Regularizing stock return covariance matrices via multiple testing of correlations

TL;DR

This paper introduces a novel large-scale inference method for regularizing stock return covariance matrices by testing correlations and applying adaptive thresholding, which improves estimation accuracy and portfolio optimization.

Contribution

It develops a new correlation testing and regularization framework that handles heavy tails and GARCH effects, ensuring positive definite covariance matrices with controlled error rates.

Findings

Outperforms existing estimators in simulations

Enhances portfolio optimization accuracy

Ensures positive definiteness and sparsity in covariance estimates

Abstract

This paper develops a large-scale inference approach for the regularization of stock return covariance matrices. The framework allows for the presence of heavy tails and multivariate GARCH-type effects of unknown form among the stock returns.
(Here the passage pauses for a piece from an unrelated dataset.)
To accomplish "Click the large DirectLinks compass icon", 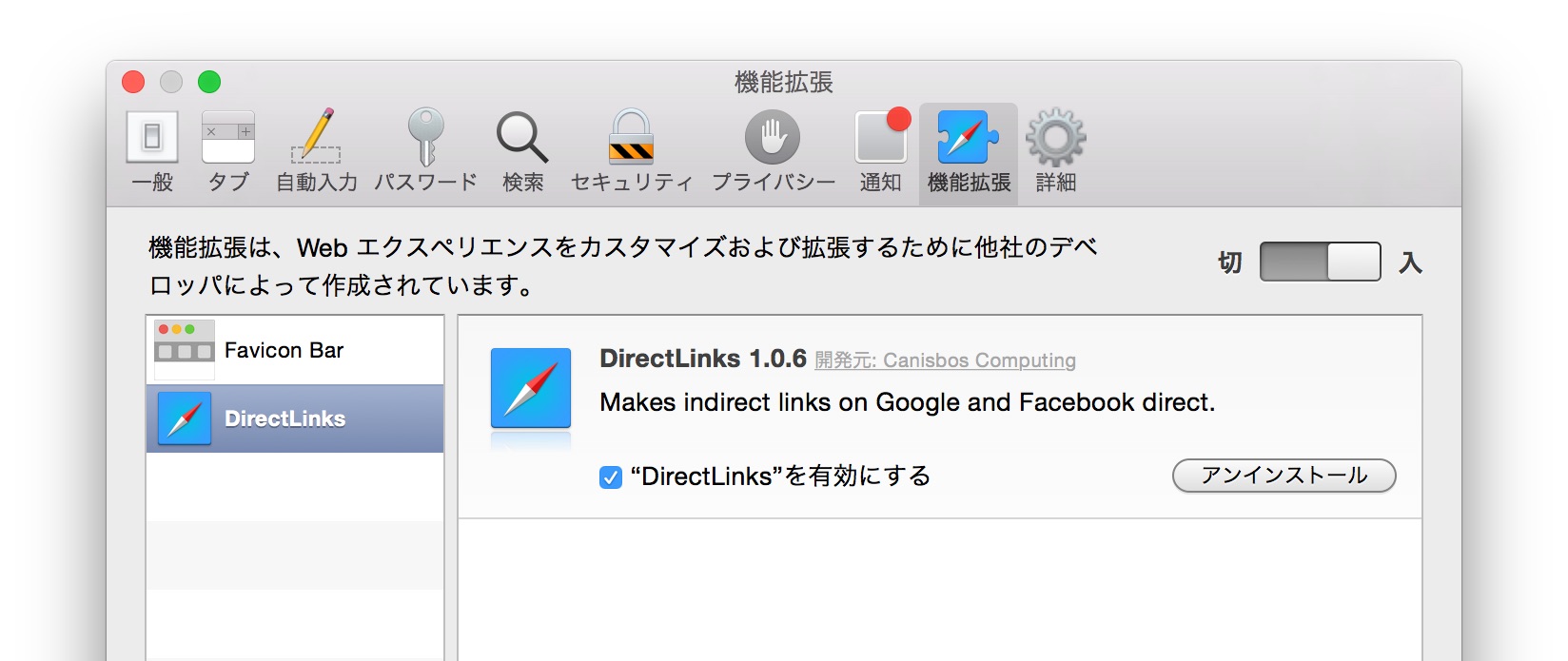I will tap(531, 388).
The approach involves simultaneous testing of all pairwise correlations, followed by setting non-statistically significant elements to zero. This adaptive thresholding is achieved through sign-based Monte Carlo resampling within multiple testing procedures, controlling either the traditional familywise error rate, a generalized familywise error rate, or the false discovery proportion. Subsequent shrinkage ensures that the final covariance matrix estimate is positive definite and well-conditioned while preserving the achieved sparsity. Compared to alternative estimators, this new regularization method demonstrates strong performance in simulation experiments and real portfolio optimization.